跳过内容

多保真门面

smac.facade.multi_fidelity_facade #

MultiFidelityFacade #

MultiFidelityFacade(
    scenario: Scenario,
    target_function: Callable | str | AbstractRunner,
    *,
    model: AbstractModel | None = None,
    acquisition_function: AbstractAcquisitionFunction
    | None = None,
    acquisition_maximizer: AbstractAcquisitionMaximizer
    | None = None,
    initial_design: AbstractInitialDesign | None = None,
    random_design: AbstractRandomDesign | None = None,
    intensifier: AbstractIntensifier | None = None,
    multi_objective_algorithm: AbstractMultiObjectiveAlgorithm
    | None = None,
    runhistory_encoder: AbstractRunHistoryEncoder
    | None = None,
    config_selector: ConfigSelector | None = None,
    logging_level: int
    | Path
    | Literal[False]
    | None = None,
    callbacks: list[Callback] = None,
    overwrite: bool = False,
    dask_client: Client | None = None
)

基类: HyperparameterOptimizationFacade

这个门面在多保真设置中配置SMAC。

警告

smac.main.config_selector.ConfigSelector 包含 min_trials 参数。此参数确定训练代理模型所需的样本数量。如果涉及预算,会首先检查最高预算。例如,如果 min_trials 是三,但在运行历史中只找到最高预算的两个试验,我们将使用较低预算的试验来代替。

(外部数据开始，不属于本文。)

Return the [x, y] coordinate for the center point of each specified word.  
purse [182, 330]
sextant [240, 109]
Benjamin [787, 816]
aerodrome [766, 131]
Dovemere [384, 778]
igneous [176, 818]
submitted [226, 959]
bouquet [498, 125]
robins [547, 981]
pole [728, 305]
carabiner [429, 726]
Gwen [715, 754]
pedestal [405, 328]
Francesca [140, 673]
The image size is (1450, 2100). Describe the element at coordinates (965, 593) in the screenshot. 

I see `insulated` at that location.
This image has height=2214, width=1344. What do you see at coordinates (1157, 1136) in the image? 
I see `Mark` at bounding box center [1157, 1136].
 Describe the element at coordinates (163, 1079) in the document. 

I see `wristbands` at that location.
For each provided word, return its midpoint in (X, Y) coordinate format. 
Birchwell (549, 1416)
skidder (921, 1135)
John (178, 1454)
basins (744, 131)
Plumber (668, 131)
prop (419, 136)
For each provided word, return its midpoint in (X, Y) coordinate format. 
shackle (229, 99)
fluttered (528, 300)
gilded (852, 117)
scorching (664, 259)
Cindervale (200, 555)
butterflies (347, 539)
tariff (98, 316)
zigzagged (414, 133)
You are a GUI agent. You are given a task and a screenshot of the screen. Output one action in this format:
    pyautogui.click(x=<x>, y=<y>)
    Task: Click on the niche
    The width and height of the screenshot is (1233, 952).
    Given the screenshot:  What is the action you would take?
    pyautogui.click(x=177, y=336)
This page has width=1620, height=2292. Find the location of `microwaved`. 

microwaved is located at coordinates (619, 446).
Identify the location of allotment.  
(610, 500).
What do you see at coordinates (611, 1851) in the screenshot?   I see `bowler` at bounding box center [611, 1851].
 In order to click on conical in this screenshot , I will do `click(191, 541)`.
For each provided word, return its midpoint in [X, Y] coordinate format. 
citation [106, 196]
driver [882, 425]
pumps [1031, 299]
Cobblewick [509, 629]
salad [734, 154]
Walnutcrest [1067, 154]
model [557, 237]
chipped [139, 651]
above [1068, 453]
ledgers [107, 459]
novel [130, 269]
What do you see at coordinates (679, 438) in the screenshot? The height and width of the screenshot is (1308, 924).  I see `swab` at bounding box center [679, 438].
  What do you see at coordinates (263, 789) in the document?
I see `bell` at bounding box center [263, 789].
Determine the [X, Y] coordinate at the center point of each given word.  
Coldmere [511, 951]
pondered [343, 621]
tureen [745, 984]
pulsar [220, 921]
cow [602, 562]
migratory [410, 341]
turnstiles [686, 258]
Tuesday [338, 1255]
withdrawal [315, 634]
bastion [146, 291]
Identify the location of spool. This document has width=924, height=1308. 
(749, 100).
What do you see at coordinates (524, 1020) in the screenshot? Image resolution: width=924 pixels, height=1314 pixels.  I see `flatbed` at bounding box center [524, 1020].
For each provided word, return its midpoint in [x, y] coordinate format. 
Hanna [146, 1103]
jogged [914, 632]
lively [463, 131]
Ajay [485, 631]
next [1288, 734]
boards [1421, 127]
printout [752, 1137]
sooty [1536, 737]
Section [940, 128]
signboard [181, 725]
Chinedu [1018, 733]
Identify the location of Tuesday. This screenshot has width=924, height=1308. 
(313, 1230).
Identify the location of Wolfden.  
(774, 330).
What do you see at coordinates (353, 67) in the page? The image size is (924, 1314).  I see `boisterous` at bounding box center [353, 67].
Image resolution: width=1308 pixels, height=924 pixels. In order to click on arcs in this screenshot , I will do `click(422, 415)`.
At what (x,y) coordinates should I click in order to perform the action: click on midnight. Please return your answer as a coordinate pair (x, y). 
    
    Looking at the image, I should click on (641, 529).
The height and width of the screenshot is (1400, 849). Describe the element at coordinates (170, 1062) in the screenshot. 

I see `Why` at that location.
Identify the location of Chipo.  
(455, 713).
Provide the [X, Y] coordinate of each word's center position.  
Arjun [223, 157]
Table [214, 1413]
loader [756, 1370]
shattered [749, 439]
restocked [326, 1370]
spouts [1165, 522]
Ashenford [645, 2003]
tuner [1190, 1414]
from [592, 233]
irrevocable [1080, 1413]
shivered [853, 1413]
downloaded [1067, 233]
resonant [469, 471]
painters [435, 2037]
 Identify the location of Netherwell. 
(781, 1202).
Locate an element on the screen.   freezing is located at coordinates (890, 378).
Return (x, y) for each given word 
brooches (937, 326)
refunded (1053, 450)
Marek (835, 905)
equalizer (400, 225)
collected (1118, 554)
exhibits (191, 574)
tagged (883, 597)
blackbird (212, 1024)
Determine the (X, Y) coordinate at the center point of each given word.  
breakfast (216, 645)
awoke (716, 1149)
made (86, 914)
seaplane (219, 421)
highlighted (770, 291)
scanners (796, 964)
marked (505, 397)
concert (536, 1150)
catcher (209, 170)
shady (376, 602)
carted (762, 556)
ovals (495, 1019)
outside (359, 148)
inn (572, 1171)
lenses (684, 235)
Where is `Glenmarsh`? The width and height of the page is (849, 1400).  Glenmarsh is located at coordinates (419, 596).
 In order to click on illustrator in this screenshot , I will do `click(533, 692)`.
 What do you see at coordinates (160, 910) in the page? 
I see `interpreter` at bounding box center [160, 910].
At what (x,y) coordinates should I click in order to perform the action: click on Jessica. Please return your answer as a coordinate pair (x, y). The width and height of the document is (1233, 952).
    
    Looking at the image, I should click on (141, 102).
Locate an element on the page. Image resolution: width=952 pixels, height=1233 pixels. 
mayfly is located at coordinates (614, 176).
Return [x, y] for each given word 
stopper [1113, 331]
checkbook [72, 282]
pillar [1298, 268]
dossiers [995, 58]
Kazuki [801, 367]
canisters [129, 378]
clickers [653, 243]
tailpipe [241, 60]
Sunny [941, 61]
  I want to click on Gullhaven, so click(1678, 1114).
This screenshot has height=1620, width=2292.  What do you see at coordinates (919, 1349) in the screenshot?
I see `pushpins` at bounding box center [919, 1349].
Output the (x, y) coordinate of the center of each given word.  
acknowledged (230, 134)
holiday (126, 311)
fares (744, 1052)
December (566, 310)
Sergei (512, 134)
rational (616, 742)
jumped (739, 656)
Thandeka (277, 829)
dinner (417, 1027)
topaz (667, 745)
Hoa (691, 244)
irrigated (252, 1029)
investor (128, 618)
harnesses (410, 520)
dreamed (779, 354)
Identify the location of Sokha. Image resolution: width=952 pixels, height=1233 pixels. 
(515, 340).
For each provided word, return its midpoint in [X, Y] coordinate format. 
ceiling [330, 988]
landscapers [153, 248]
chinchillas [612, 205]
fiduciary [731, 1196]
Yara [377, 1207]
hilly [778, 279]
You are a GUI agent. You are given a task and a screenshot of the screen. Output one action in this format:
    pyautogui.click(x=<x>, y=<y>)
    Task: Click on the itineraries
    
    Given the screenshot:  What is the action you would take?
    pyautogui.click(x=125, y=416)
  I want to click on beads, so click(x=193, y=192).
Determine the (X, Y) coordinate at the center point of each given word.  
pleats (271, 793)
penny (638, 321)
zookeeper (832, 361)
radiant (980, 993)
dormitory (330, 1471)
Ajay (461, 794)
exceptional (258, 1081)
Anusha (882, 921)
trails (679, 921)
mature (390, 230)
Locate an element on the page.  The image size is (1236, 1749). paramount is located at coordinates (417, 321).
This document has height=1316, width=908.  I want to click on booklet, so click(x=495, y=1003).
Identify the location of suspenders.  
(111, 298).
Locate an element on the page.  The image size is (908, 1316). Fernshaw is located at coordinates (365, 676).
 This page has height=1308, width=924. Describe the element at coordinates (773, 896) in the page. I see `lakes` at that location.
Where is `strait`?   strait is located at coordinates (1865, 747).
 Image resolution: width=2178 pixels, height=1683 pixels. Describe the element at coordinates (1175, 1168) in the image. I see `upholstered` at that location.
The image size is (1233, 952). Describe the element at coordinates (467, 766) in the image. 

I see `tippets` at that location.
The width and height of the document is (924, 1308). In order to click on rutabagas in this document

源代码在 smac/facade/abstract_facade.py
def __init__(
    self,
    scenario: Scenario,
    target_function: Callable | str | AbstractRunner,
    *,
    model: AbstractModel | None = None,
    acquisition_function: AbstractAcquisitionFunction | None = None,
    acquisition_maximizer: AbstractAcquisitionMaximizer | None = None,
    initial_design: AbstractInitialDesign | None = None,
    random_design: AbstractRandomDesign | None = None,
    intensifier: AbstractIntensifier | None = None,
    multi_objective_algorithm: AbstractMultiObjectiveAlgorithm | None = None,
    runhistory_encoder: AbstractRunHistoryEncoder | None = None,
    config_selector: ConfigSelector | None = None,
    logging_level: int | Path | Literal[False] | None = None,
    callbacks: list[Callback] = None,
    overwrite: bool = False,
    dask_client: Client | None = None,
):
    setup_logging(logging_level)

    if callbacks is None:
        callbacks = []

    if model is None:
        model = self.get_model(scenario)

    if acquisition_function is None:
        acquisition_function = self.get_acquisition_function(scenario)

    if acquisition_maximizer is None:
        acquisition_maximizer = self.get_acquisition_maximizer(scenario)

    if initial_design is None:
        initial_design = self.get_initial_design(scenario)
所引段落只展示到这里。